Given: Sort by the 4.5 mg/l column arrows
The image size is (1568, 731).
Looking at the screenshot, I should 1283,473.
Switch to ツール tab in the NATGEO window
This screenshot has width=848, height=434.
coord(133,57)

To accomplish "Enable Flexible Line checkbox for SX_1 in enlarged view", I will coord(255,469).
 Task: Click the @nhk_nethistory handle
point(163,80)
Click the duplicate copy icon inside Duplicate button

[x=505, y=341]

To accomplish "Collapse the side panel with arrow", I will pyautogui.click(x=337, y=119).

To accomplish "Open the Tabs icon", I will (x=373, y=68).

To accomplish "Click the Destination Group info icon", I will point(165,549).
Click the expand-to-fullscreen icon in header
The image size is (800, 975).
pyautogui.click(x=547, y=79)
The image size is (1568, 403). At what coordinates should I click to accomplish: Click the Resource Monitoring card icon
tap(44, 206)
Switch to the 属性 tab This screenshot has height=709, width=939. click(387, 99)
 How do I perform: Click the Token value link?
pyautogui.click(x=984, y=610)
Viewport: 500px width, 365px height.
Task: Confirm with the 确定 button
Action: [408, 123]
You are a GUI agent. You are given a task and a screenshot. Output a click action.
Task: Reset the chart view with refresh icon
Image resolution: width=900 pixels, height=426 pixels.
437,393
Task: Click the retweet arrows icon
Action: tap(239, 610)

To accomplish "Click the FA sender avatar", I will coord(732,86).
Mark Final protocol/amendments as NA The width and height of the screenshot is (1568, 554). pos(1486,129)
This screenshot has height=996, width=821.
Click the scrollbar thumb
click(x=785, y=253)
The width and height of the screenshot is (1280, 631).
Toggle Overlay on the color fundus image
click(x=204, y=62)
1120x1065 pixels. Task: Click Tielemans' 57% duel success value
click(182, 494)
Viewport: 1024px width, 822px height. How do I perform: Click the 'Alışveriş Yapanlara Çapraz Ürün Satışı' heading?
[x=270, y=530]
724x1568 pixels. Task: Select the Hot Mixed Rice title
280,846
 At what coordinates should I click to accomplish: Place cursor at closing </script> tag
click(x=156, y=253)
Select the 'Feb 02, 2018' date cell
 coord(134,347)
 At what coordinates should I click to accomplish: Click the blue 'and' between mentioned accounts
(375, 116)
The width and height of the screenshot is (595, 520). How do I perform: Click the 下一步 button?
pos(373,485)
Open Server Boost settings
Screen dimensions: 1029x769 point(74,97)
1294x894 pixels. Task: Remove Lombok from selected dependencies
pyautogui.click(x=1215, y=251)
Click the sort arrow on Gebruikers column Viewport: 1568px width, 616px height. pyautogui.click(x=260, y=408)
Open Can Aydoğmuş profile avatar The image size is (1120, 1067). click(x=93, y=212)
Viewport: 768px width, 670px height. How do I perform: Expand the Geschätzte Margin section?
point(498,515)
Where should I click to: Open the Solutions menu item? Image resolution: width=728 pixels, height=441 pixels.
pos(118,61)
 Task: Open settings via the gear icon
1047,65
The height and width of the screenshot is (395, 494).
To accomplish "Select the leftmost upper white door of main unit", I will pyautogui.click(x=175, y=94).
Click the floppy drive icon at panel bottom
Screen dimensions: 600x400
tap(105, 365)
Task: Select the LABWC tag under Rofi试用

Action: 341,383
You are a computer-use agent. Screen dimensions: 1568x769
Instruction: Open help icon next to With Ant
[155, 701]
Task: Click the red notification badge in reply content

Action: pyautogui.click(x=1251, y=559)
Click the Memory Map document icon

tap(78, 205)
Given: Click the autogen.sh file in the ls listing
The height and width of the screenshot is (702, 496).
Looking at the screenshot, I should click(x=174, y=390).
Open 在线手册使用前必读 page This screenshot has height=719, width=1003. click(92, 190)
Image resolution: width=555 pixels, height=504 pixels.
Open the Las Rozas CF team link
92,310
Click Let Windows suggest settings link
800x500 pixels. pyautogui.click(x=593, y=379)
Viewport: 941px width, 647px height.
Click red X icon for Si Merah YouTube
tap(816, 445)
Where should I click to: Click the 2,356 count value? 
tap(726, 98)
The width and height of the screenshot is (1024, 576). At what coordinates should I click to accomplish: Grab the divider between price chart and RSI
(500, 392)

● WHAT THIS TASK INVOLVES
Report every line of the material above in which "column" appears.

● TASK SOLUTION
Given: Sort by the 4.5 mg/l column arrows
Click the sort arrow on Gebruikers column Viewport: 1568px width, 616px height. pyautogui.click(x=260, y=408)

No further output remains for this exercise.